The energy market is not like the diamond trade, where it matters little in any ultimate sense if diamonds are really worth what they cost. Nobody "needs" an investment-grade diamond.

But you do need to be able to access energy at a fair price. It' s not just a personal priority - it's a major economic factor, one so critical to our nation's survival that it must be considered a national security issue if that term is to have any real meaning at all.

It is simply not permissible for corporations to be involved in creating artificial shortages in order to boost their profits, nor is collusion with government to fix prices and determine energy policy allowable. What Enron did was evil; theft and extortion on a vast scale, crippling and beggaring an entire state.

Free markets can only work if there is an assurance that those who refuse to play by the rules of the market are punished, and furthermore, that the market is well-policed so that the economic equivalent of pickpockets and armed robbers are discouraged to the greatest possible degree.

That is what a free market is. "Freedom" is not merely freedom from oppressive taxation or burdonsome regulation. It is also a markete where fraud and graft are not the defining characteristics - for these factors bring extra costs and inflate prices just the same.

These things are "the price of doing business," as if they were the same sort of thing as labor cost, or materials or admistrative overhead. But really, they are taxes. It may vary who it is that you pay it to, but the important thing is that neither you nor your customers gain any direct advantage. In the case of legitimate taxes, there are of course indirect benifits. But in the eventuality that you are in effect paying taxes to a larger competetor in order to continue to exist; there is no such reward.

It's wise to consider all such imposed costs to be the same; any price you must pay in order to do buisiness, either the business of making a living, or simply the business of living can be considered a "tax."

The only ones who get a square deal in the energy marketplace today are those with a great number of guns - and the soldiers to use them. Consider how many energy firms have stakes in private security firms!

But there are alternatives. Our current energy system is terribly wasteful and there is both money and security to be gained in raising efficiencies and turning "pollutants" into profit centers. "Greenhouse Gases" are bad for global warming - but that's because they belong in greenhouses, reducing the cost of fuel, food and transportation as a net result of an entirely new industry, one without the high overheads imposed by the corruption of the petrochemical bedfellowships.

When greed, corruption and uncertain, politically-influenced supply-chain issues threaten the petrochemical-based energy chain, it makes sense to start looking seriously at viable alternatives. Biofuels, for instance, have become increasingly attractive, especially when they can be generated with the aid of increasingly regulated CO2 emissions. What was a pure loss becomes pure profit by means of a deeply elegant solution.

Consider putting your Green where it will grow and prosper. And consider how ultimately, consumers bypass markets that have become corrupted.

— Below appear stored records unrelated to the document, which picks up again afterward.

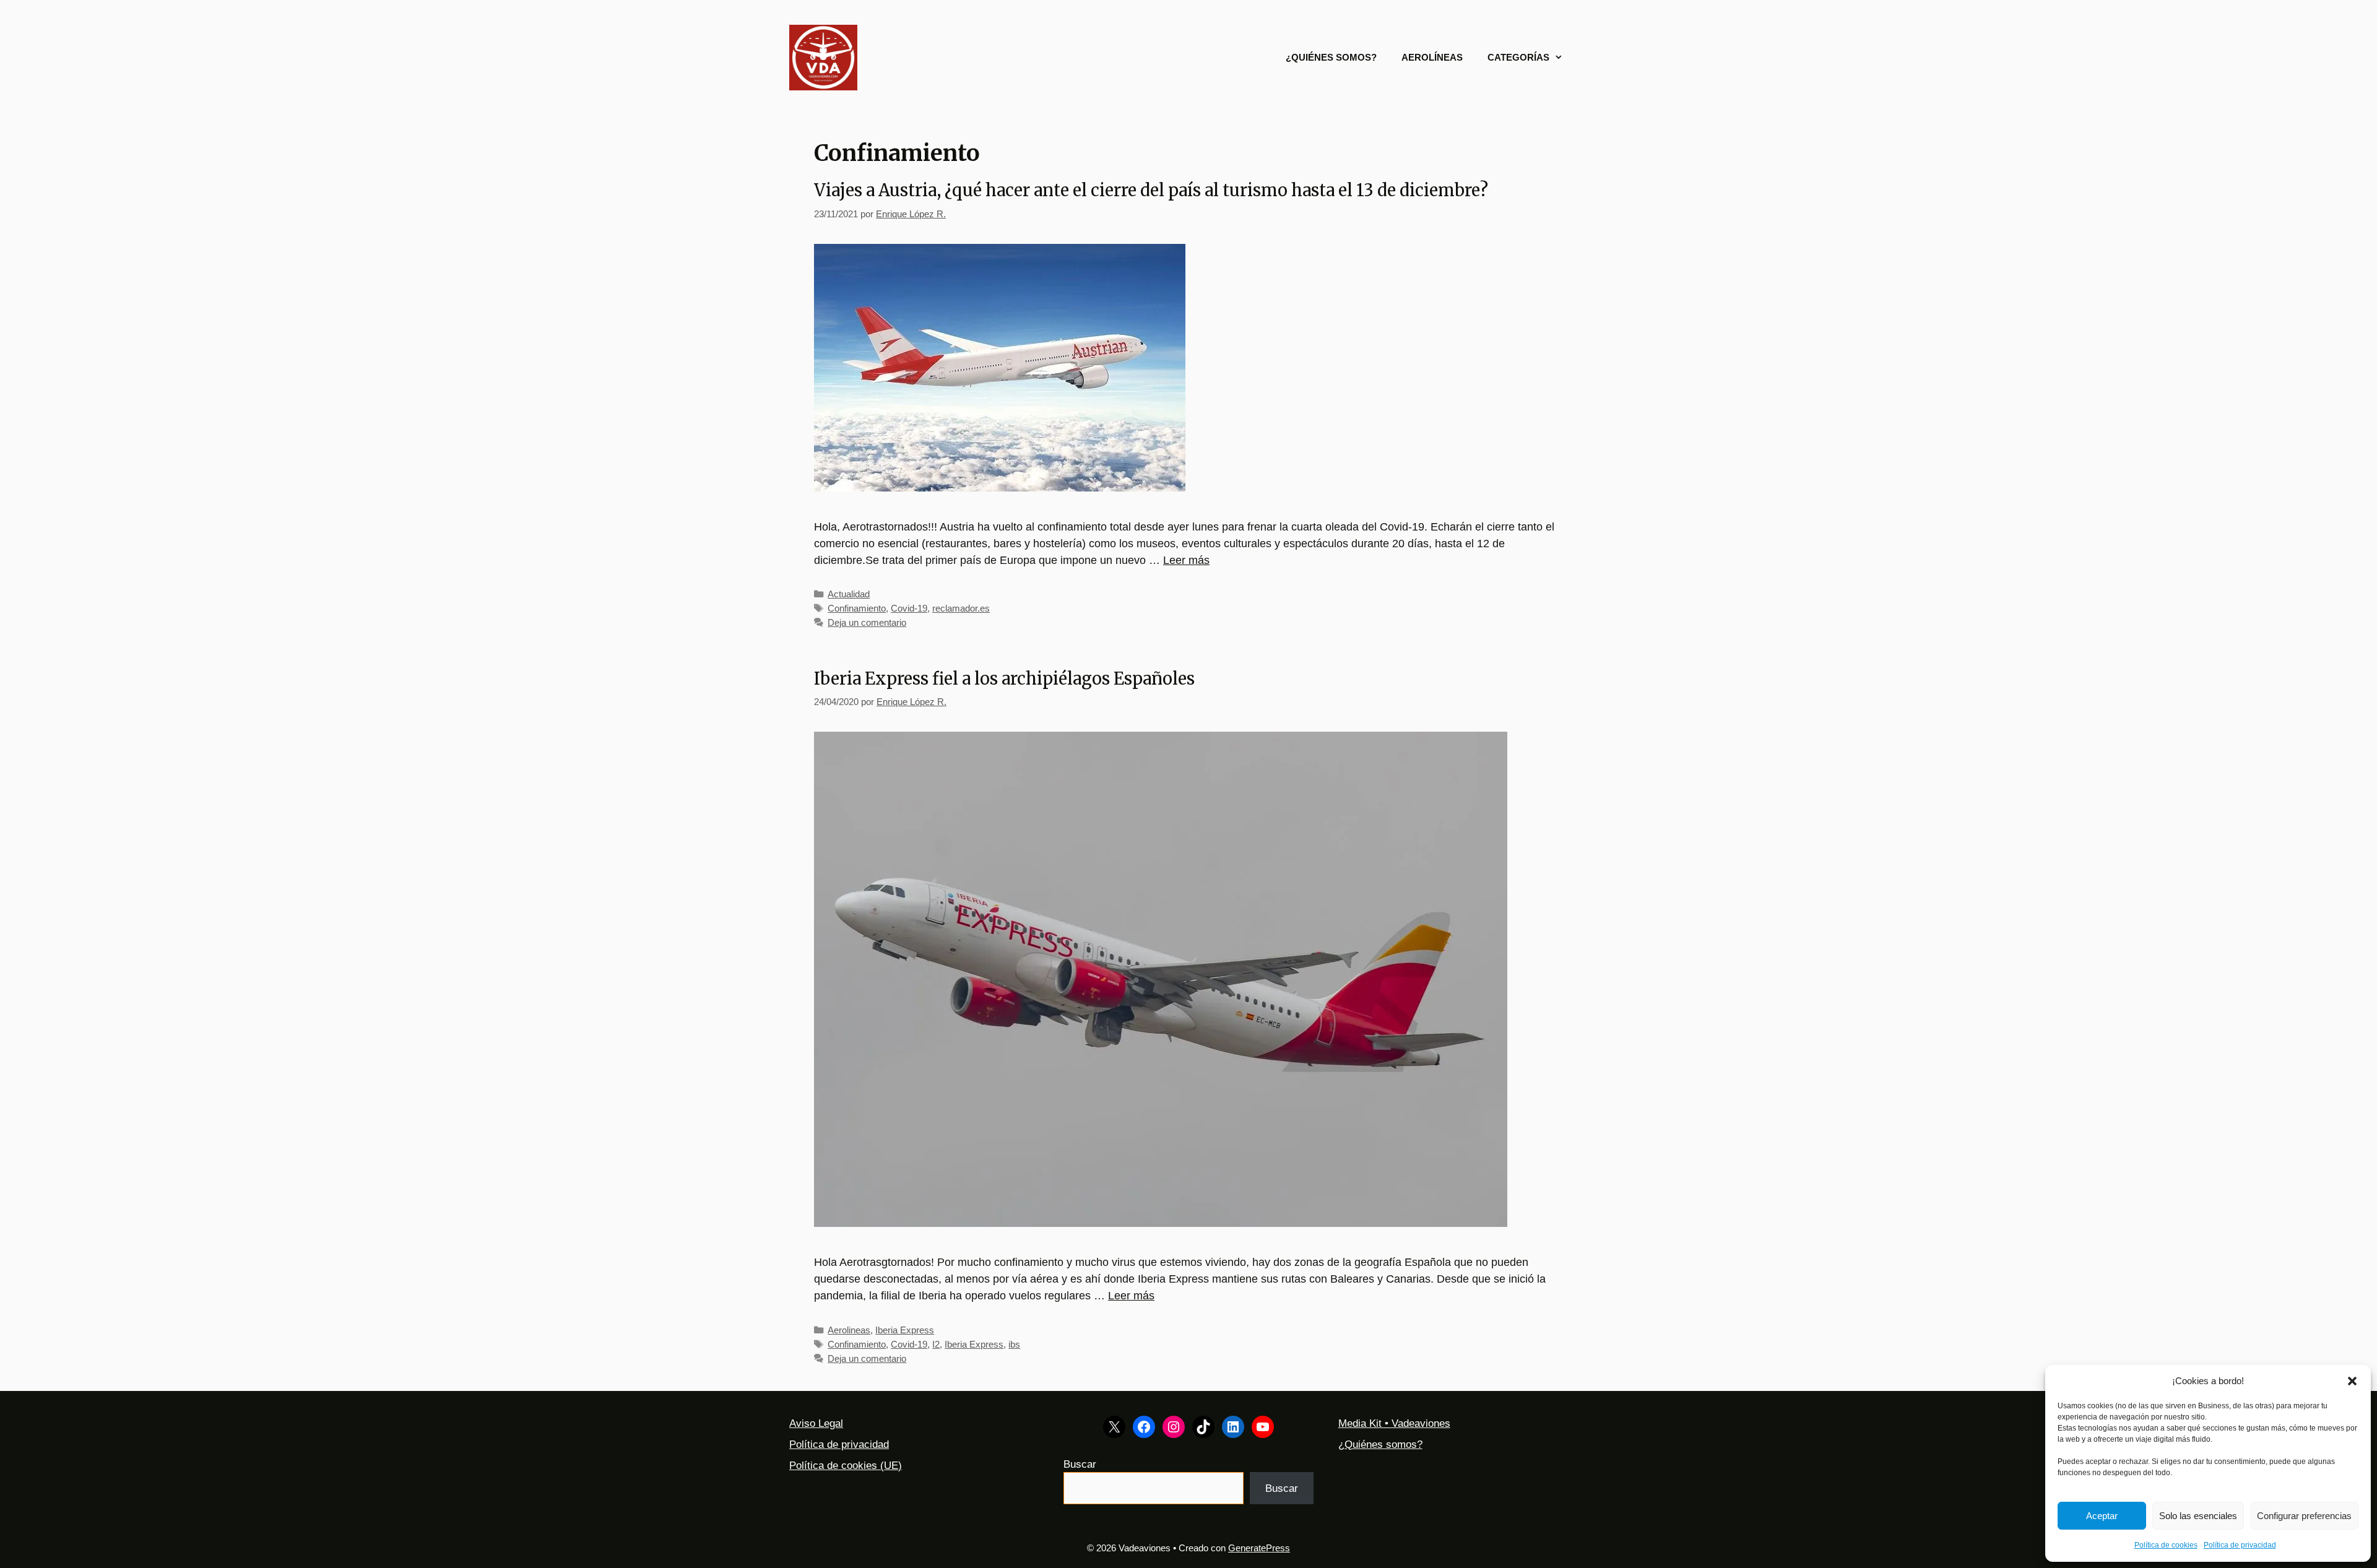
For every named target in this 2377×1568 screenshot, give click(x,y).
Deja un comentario (867, 622)
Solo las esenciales (2198, 1515)
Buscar (1079, 1464)
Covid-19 (909, 608)
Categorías (1518, 57)
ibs (1014, 1344)
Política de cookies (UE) (845, 1465)
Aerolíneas (1432, 57)
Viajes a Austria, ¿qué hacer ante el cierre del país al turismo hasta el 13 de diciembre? (1151, 190)
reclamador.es (961, 608)
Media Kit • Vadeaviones (1394, 1423)
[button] (2352, 1381)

It amuses me how much of this technology started out in hydroponic "grow houses" that emerged as a reaction to "the war on drugs" making it difficult and dangerous to simply let marijuana grow naturally.

Free markets, supply and demand, and of course, an environment that discourages large groups dominating the industry served us well.

But then, our vices tend to drive demand and innovation far more than any virtue.